- **PROVIDED RECORDS**:
▬▬▬▬▬▬▬▬▬▬

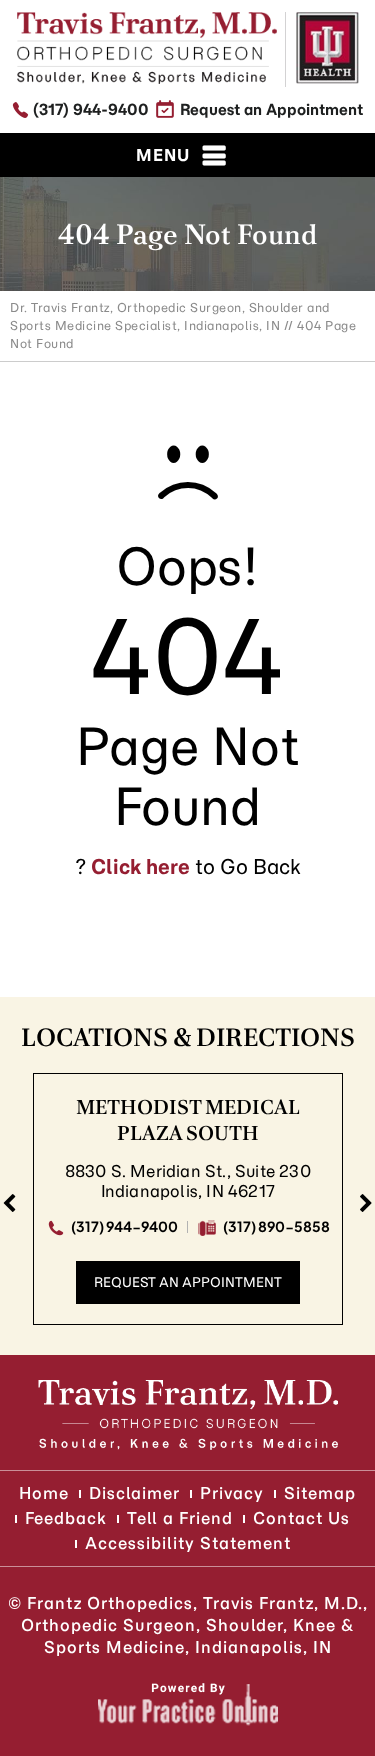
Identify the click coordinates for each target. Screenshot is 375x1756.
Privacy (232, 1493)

▬▬▬▬▬▬▬▬▬▬

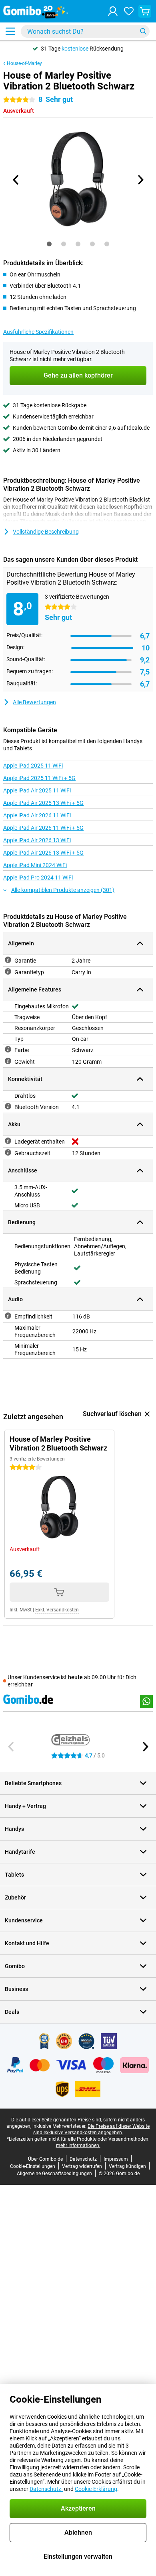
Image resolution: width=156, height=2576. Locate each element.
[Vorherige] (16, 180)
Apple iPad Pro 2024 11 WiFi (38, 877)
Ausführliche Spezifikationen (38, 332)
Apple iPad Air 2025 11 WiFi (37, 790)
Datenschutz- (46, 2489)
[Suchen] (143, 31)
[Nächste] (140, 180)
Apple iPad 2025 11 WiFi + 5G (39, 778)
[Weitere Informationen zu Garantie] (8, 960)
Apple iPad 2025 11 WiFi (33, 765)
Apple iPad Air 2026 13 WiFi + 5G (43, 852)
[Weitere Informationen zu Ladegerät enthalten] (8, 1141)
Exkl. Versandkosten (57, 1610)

▬▬▬▬▬▬▬▬▬▬

- **EXERCISE**: Among the entries, how many lines hold the word "Apple"? Please answer with only that number.

- **RESPONSE TO THE EXERCISE**: 5